Directions:
Give again, word for word, every line below from the one that has "Click the --mandatory true option text" through the one that has "Task: Uncheck the General Tweaks checkbox", both included, and no others.

Records drawn from a dataset:
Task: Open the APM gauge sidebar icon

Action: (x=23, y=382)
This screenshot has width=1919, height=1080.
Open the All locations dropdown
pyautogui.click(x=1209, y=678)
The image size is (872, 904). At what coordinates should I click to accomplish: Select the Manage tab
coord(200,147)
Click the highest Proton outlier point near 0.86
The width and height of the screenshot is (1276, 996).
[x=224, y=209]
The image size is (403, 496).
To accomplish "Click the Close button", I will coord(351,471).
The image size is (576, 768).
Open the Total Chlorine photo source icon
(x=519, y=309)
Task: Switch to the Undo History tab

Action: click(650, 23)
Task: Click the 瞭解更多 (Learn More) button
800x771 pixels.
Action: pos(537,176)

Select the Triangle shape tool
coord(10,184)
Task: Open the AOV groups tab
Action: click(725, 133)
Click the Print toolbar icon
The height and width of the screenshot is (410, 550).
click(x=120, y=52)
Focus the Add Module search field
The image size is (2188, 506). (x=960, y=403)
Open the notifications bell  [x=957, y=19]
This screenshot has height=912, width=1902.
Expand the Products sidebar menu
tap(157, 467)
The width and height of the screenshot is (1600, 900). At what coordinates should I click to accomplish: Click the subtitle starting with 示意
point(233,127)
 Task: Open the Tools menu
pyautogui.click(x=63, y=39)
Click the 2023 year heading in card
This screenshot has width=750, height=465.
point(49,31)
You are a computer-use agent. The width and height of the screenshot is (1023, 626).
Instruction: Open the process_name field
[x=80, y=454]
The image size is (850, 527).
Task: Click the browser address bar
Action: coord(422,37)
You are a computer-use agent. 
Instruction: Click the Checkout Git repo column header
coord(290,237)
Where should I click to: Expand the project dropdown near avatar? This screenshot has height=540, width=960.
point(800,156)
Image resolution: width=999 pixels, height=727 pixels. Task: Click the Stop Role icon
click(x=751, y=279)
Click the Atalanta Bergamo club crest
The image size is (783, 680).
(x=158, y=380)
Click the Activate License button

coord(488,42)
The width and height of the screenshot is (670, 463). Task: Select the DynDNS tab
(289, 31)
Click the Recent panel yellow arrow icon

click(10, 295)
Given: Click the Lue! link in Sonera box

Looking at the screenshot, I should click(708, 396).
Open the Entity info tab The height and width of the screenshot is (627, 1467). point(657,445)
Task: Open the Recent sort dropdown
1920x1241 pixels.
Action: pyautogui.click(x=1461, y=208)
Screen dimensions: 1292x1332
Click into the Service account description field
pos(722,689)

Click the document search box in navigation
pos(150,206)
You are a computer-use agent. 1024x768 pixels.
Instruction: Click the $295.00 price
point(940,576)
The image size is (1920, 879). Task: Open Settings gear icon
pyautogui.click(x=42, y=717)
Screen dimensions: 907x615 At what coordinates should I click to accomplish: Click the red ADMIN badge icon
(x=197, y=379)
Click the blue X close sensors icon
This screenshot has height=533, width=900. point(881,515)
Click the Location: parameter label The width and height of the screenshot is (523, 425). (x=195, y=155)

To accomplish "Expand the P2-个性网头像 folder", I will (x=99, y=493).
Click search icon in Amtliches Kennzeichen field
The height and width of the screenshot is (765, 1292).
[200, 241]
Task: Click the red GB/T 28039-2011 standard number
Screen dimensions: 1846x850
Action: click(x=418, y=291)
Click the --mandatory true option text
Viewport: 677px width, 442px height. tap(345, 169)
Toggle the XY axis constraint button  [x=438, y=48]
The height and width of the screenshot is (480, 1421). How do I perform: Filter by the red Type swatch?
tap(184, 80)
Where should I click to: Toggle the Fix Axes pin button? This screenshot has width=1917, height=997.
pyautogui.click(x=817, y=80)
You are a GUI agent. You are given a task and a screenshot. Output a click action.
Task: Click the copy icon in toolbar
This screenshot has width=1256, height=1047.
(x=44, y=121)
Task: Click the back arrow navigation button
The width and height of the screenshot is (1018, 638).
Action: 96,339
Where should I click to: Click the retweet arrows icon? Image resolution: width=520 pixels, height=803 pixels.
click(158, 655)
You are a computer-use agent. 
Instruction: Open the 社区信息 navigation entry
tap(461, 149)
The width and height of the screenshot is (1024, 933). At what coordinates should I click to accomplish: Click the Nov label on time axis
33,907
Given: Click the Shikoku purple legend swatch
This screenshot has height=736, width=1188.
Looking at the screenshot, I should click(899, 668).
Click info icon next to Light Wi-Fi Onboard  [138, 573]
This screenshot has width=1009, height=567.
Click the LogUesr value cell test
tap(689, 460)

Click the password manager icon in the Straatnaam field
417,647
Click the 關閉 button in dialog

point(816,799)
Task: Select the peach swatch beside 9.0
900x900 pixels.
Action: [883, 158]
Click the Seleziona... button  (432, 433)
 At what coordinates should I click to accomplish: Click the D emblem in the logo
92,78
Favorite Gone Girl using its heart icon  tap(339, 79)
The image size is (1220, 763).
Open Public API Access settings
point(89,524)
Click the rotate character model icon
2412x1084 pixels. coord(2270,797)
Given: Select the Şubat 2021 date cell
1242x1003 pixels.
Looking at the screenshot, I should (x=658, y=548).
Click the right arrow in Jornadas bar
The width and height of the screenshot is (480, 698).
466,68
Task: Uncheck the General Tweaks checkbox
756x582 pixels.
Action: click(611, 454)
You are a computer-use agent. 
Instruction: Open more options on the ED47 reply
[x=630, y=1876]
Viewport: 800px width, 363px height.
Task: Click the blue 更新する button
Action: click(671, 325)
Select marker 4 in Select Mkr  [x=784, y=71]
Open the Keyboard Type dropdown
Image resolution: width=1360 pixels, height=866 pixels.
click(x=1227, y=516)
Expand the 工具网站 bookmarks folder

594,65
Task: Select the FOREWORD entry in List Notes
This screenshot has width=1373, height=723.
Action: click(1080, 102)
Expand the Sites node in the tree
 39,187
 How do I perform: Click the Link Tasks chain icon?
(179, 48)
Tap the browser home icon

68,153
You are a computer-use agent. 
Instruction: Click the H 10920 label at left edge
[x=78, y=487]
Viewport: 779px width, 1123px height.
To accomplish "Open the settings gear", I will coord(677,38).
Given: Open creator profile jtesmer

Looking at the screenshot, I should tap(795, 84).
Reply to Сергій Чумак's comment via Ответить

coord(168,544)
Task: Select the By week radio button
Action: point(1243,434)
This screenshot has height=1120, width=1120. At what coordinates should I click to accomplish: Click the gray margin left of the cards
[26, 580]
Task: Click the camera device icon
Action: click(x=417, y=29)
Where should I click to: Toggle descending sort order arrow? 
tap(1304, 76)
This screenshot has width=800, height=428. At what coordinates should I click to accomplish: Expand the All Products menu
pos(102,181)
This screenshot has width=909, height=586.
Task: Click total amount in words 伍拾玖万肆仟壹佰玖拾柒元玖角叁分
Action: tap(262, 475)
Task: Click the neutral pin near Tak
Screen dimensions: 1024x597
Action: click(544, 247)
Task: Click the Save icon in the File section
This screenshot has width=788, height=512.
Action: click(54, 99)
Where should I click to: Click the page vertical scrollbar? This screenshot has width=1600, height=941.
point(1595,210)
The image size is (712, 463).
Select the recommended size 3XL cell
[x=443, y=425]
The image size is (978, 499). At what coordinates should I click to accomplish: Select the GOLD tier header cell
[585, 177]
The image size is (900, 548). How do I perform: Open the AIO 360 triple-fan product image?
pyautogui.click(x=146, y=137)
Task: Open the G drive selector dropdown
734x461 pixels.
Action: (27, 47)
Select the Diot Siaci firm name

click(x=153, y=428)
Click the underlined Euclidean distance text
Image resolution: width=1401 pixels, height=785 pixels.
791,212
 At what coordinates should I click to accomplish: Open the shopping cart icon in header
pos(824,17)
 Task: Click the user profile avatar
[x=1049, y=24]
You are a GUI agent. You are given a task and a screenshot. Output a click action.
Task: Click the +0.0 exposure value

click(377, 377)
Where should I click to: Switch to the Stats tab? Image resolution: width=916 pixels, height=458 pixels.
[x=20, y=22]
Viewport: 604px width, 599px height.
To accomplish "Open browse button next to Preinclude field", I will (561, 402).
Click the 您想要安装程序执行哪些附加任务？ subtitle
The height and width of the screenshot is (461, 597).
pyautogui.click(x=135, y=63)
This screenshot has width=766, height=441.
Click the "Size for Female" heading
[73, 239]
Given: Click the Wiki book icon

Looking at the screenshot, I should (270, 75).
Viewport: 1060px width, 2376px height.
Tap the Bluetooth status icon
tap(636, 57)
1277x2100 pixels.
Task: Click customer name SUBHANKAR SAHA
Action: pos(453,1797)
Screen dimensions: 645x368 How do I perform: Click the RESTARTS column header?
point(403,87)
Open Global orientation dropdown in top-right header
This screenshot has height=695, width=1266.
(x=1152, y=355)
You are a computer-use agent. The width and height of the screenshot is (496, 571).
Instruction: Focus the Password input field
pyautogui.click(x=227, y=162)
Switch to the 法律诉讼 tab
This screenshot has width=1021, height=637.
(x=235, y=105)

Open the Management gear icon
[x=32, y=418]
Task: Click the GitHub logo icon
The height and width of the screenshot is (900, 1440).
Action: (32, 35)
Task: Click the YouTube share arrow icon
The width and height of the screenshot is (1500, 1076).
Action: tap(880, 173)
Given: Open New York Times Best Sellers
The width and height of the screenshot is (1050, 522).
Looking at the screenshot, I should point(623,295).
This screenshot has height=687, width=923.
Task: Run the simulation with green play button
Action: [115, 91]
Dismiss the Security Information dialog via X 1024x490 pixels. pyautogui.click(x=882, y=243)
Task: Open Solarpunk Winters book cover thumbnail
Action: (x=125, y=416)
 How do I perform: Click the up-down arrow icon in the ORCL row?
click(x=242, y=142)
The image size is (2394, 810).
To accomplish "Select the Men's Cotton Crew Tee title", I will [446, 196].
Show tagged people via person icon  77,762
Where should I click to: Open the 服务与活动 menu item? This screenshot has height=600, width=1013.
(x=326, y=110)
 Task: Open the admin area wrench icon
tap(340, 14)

Response to this exercise:
Click the --mandatory true option text
Viewport: 677px width, 442px height. tap(345, 169)
Toggle the XY axis constraint button  [x=438, y=48]
The height and width of the screenshot is (480, 1421). How do I perform: Filter by the red Type swatch?
tap(184, 80)
Where should I click to: Toggle the Fix Axes pin button? This screenshot has width=1917, height=997.
pyautogui.click(x=817, y=80)
You are a GUI agent. You are given a task and a screenshot. Output a click action.
Task: Click the copy icon in toolbar
This screenshot has width=1256, height=1047.
(x=44, y=121)
Task: Click the back arrow navigation button
The width and height of the screenshot is (1018, 638).
Action: 96,339
Where should I click to: Click the retweet arrows icon? Image resolution: width=520 pixels, height=803 pixels.
click(158, 655)
You are a computer-use agent. 
Instruction: Open the 社区信息 navigation entry
tap(461, 149)
The width and height of the screenshot is (1024, 933). At what coordinates should I click to accomplish: Click the Nov label on time axis
33,907
Given: Click the Shikoku purple legend swatch
This screenshot has height=736, width=1188.
Looking at the screenshot, I should click(899, 668).
Click info icon next to Light Wi-Fi Onboard  [138, 573]
This screenshot has width=1009, height=567.
Click the LogUesr value cell test
tap(689, 460)

Click the password manager icon in the Straatnaam field
417,647
Click the 關閉 button in dialog

point(816,799)
Task: Select the peach swatch beside 9.0
900x900 pixels.
Action: [883, 158]
Click the Seleziona... button  (432, 433)
 At what coordinates should I click to accomplish: Click the D emblem in the logo
92,78
Favorite Gone Girl using its heart icon  tap(339, 79)
The image size is (1220, 763).
Open Public API Access settings
point(89,524)
Click the rotate character model icon
2412x1084 pixels. coord(2270,797)
Given: Select the Şubat 2021 date cell
1242x1003 pixels.
Looking at the screenshot, I should (x=658, y=548).
Click the right arrow in Jornadas bar
The width and height of the screenshot is (480, 698).
466,68
Task: Uncheck the General Tweaks checkbox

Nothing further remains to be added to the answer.